Of the four colleagues we know of three have been evaluated by Dr. S in Philly and all three were awarded disability, on first try. The fourth was in a wheelchair and had severe dystonia for over a year but now is in partial remission, out of the wheelchair and is working full time now as a teacher.

I live in a very small town. Before CRPS I could have danced across it. Just after I was diagnosed our vet told me of a woman in town who had CRPS for over ten years. I knocked on her door and introduced myself to her. I was so happy to find someone who could provide me with first hand experience. I will never forget her words to me as I left her home. "CRPS won't kill you but you will eventually wish that it would." She has since passed away but her words very much set the tone for my approach to confronting my CRPS.

I truly do not believe that our disease is as rare as once thought.

I certainly hope that your experience with SSDI, my experience and the experiences of those my husband and I know of will become more common for folks with CRPS. I pray it does!!!!!!!!!!!!

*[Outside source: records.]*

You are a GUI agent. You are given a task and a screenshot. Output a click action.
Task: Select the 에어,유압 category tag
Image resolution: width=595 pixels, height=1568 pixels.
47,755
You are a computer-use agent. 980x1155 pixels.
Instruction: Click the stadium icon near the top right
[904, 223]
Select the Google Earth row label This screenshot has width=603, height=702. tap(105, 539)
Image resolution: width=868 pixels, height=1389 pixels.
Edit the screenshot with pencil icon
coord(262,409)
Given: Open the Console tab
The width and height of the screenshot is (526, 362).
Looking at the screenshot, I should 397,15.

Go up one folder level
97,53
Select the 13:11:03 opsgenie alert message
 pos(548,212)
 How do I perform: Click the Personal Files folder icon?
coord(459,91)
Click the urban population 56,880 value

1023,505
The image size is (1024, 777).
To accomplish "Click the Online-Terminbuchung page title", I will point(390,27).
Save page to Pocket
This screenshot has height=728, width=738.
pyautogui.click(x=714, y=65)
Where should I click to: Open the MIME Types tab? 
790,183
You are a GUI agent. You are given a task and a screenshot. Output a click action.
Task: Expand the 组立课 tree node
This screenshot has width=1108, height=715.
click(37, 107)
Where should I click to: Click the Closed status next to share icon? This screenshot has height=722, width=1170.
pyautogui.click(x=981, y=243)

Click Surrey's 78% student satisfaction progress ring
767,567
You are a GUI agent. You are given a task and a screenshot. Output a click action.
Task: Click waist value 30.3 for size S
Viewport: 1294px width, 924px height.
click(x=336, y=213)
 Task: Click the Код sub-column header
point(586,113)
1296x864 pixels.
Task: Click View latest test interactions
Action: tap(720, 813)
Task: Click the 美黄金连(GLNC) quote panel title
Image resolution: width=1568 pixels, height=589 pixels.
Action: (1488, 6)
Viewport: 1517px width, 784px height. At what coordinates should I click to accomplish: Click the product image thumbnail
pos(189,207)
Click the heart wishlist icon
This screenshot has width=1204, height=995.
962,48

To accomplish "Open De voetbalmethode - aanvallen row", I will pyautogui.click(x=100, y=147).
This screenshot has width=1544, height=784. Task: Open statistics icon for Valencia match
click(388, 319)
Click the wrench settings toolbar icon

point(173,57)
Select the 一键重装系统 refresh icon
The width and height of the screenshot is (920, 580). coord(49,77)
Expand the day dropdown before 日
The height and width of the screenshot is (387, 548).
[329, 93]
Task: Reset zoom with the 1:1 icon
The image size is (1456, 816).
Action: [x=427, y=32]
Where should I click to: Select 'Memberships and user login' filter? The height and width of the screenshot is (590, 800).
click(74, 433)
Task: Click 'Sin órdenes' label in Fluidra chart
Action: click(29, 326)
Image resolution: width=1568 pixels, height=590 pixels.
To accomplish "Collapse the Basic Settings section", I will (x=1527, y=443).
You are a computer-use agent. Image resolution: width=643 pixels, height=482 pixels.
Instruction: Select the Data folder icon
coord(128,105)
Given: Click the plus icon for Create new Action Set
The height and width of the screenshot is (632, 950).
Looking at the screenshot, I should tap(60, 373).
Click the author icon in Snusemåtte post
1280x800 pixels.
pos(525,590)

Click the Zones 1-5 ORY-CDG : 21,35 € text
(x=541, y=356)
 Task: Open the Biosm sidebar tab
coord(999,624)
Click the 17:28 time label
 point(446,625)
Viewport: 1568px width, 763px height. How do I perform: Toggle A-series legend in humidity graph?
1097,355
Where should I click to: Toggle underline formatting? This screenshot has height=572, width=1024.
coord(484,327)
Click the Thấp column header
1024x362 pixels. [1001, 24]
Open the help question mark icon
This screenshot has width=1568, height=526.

A very closes intensely private friend, who was the reason I went to Hopkins in the first place, is in remission for the second time. While at the library one day a woman with a purple leg was softly crying and was having muscle spasms and attempting to stretch her leg out while a library employee was suggesting that she was disrupting the library and blocking the isle. I suggested to the employee that if she was not acquainted with the ADA perhaps her continued actions would cause an introduction to the ADA that she would not like. This woman, who was obviously in pain thanked me and shared that she had a rare pain condition called RSD. She was so relieved when I told her she need not preach to the choir. We have since become good friends but she has recently moved to Reston Virginia where she has only interviewed toads. If anyone knows of a good CRPS doc in that area would you please post it on that CRPS doc thread?